La finca es rústica. El subarriendo sería para uso empresarial. Parece tan complicado que me planteo si realmente merece la pena. La sociedad está inactiva. El tema de la cesión al socio del derecho de arrendamiento se pensó para cobrar el alquiler a la empresa interesada en la finca sin necesidad de dar de nuevo de alta a nuestra sociedad, pues al ser pequeña la renta pactada y encima anual, darla de alta para cobrar y después inactivarla de nuevo... Otra solución sería dejar activa la empresa, aunque no tenga más perspectivas de actividad que este cobro puntual. ¿Qué me recomienda?
Si se trata de finca rústica el arrendamiento está exento de iva y sujeto a ITP, y exento de aplicación de retenciones a la renta facturada.
¿Qué implica?
Implica que en cuanto a obligaciones fiscales y mercantiles la sociedad activa (alta en el epígrafe 862), tendría las mismas que la sociedad inactiva, dado que al estar exenta de iva por el arrendamiento de tierras rústicas al socio, y de retenciones, no tendría que presentar declaraciones trimestrales. Lo que presentaría sería el impuesto de sociedades y las cuentas anuales al registro mercantil, obligaciones éstas, que también las tiene la sociedad inactiva.

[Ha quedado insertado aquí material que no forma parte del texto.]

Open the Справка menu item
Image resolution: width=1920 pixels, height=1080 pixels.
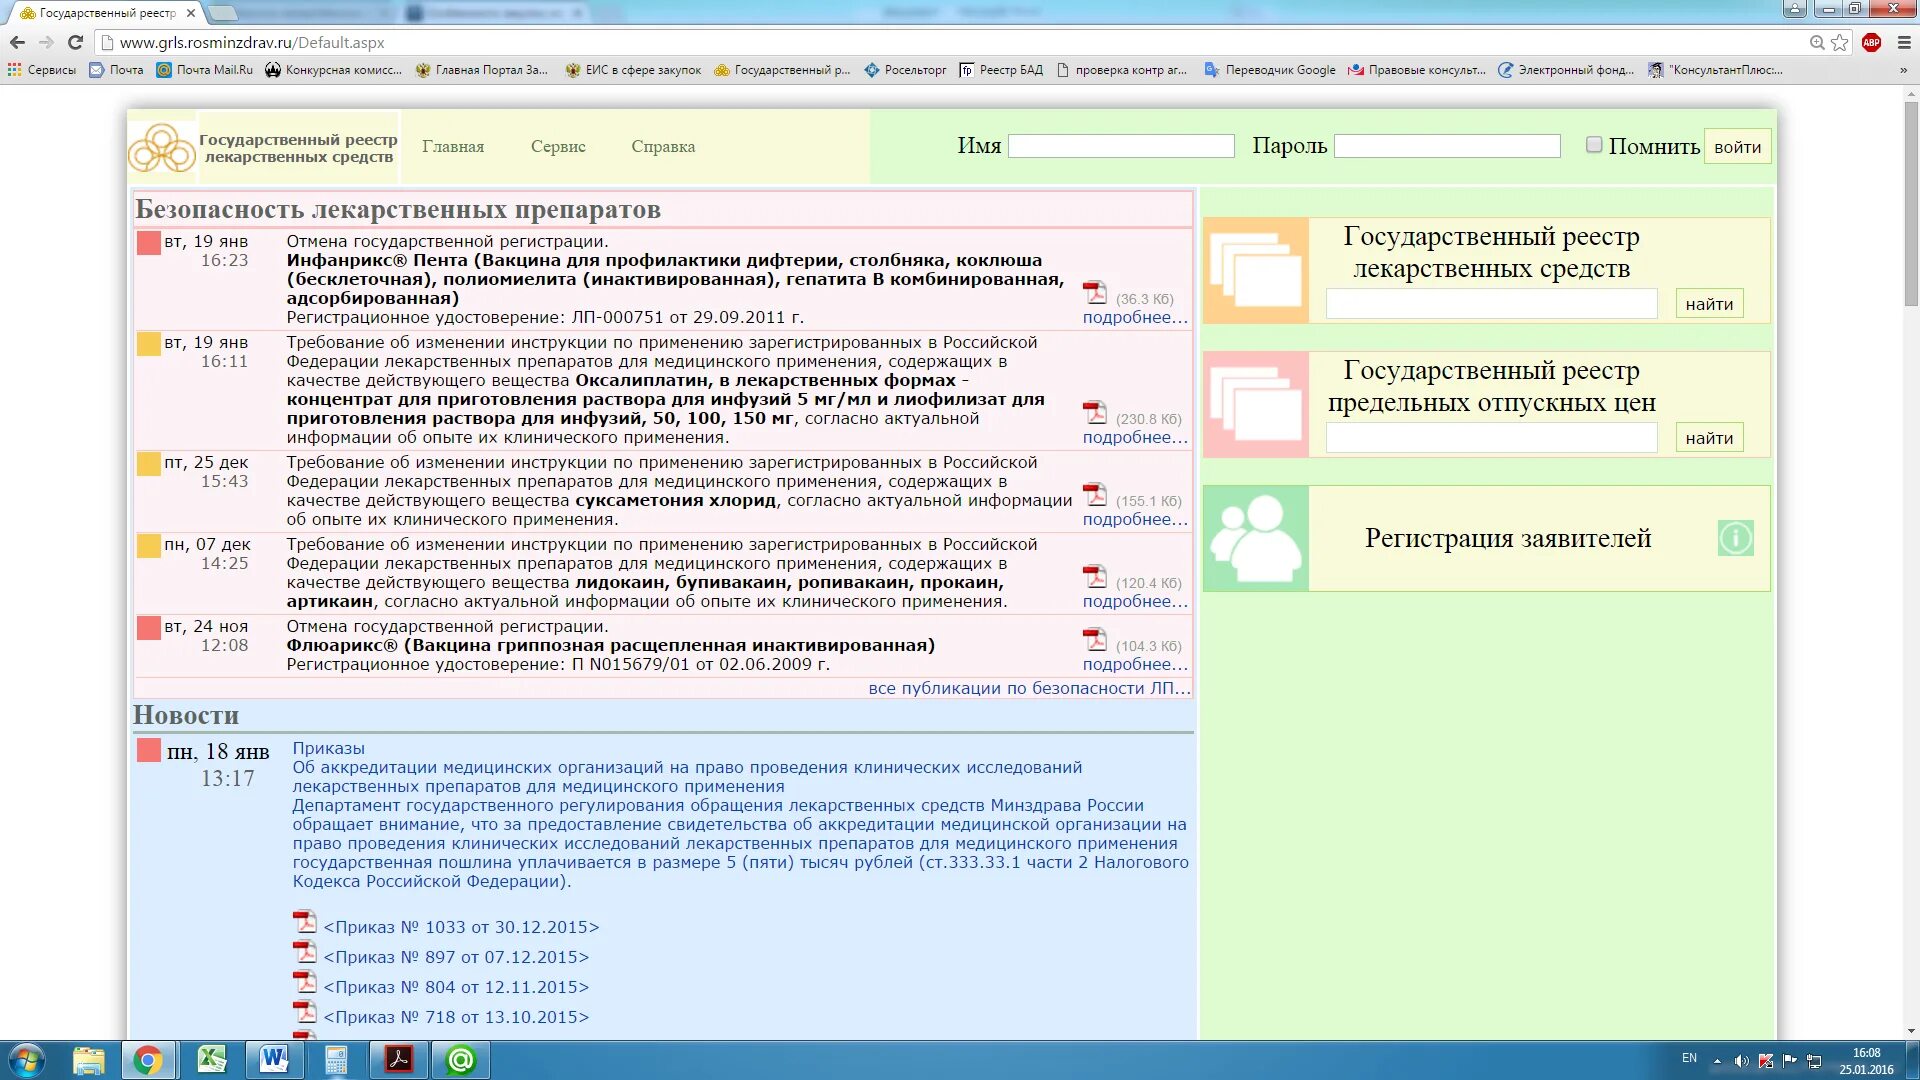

Por tanto mi recomendación sería dar de alta a la sociedad en ese epígrafe, facturar mensualmente al socio, con lo que iría saldando el saldo acreedor, y presentar impuesto de sociedades y cuentas anuales (que ya, supongo, se está haciendo con la sociedad inactiva)
Como me comenta que el importe a facturar es poco, si existen bases imponibles negativas se podrían ir compensando, por lo que no se tributaría nada por el Impuesto de Sociedades, y se conseguiría la finalidad inicial perseguida. En caso de no existir bases imponibles negativas, el tipo de gravamen para pymes estaría en el 25%, y se podría deducir algunos gastos por el mantenimiento de la finca si los hubiera.
Todo esto desde un punto de vista de la empresa. El socio por su parte, por el subarrendamiento tendrá que tributar, pero eso, entiendo, es asumido por el propio socio.
Por último hacer notar que habría que formalizar el contrato de arrendamiento de finca rústica de acuerdo con la ley 49/2003, que fue modificada por la Ley 2/2005.